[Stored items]
--------------------------------

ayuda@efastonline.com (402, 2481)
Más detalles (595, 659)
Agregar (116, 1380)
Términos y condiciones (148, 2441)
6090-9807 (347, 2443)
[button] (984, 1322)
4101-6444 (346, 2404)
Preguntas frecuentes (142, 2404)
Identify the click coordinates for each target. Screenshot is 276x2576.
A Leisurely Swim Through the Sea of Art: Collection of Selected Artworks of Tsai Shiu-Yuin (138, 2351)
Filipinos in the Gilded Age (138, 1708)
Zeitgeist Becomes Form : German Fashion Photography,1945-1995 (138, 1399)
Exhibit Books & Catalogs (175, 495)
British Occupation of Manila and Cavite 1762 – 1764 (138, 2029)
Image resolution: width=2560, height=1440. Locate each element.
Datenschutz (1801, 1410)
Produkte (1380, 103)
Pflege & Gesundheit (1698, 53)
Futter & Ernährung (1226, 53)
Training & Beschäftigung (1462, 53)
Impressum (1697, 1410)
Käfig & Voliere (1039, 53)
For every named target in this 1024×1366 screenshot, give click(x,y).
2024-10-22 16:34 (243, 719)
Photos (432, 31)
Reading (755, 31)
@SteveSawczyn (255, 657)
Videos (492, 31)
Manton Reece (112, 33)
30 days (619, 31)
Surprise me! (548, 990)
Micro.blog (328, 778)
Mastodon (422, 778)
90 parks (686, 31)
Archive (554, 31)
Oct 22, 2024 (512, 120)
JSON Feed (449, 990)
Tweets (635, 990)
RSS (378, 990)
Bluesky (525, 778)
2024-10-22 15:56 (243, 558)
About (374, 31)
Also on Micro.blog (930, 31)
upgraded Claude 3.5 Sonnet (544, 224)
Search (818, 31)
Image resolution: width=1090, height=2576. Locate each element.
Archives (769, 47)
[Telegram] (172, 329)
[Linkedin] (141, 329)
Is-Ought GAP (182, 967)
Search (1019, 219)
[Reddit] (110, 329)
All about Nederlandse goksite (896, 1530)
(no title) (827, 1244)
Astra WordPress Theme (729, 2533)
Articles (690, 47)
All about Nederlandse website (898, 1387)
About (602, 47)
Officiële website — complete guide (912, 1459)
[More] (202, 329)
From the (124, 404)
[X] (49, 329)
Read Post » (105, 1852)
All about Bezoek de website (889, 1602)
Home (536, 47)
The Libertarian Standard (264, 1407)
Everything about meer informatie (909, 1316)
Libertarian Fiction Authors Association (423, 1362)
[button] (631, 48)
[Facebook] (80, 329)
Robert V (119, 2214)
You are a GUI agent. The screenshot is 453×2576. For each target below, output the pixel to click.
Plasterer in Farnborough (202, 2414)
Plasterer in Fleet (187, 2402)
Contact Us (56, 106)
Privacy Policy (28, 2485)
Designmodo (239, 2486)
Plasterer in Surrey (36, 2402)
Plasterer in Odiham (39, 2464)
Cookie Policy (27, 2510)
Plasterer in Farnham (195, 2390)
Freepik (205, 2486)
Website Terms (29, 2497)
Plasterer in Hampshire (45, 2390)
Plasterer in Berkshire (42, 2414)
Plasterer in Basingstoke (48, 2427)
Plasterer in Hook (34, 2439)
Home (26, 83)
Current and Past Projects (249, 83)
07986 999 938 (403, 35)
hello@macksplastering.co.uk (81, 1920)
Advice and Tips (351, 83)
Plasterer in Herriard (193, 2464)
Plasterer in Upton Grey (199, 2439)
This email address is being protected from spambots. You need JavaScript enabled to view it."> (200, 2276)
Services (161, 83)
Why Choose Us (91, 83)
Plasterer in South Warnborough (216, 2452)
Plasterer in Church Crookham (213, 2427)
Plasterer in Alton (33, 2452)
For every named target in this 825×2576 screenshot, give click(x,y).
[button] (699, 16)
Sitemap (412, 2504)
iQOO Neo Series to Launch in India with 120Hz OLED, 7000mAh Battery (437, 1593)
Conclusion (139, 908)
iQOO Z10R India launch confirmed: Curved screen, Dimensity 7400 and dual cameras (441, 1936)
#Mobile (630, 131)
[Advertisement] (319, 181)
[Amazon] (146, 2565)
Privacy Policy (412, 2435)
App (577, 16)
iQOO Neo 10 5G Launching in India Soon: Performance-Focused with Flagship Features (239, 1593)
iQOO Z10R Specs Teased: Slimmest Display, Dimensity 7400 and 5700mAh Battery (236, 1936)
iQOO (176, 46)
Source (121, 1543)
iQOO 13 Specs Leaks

--------------------------------

• [Required action]:
Which lines above hold the word "Libertarian"? Copy each of them.

• [Output]:
The Libertarian Standard (264, 1407)
Libertarian Fiction Authors Association (423, 1362)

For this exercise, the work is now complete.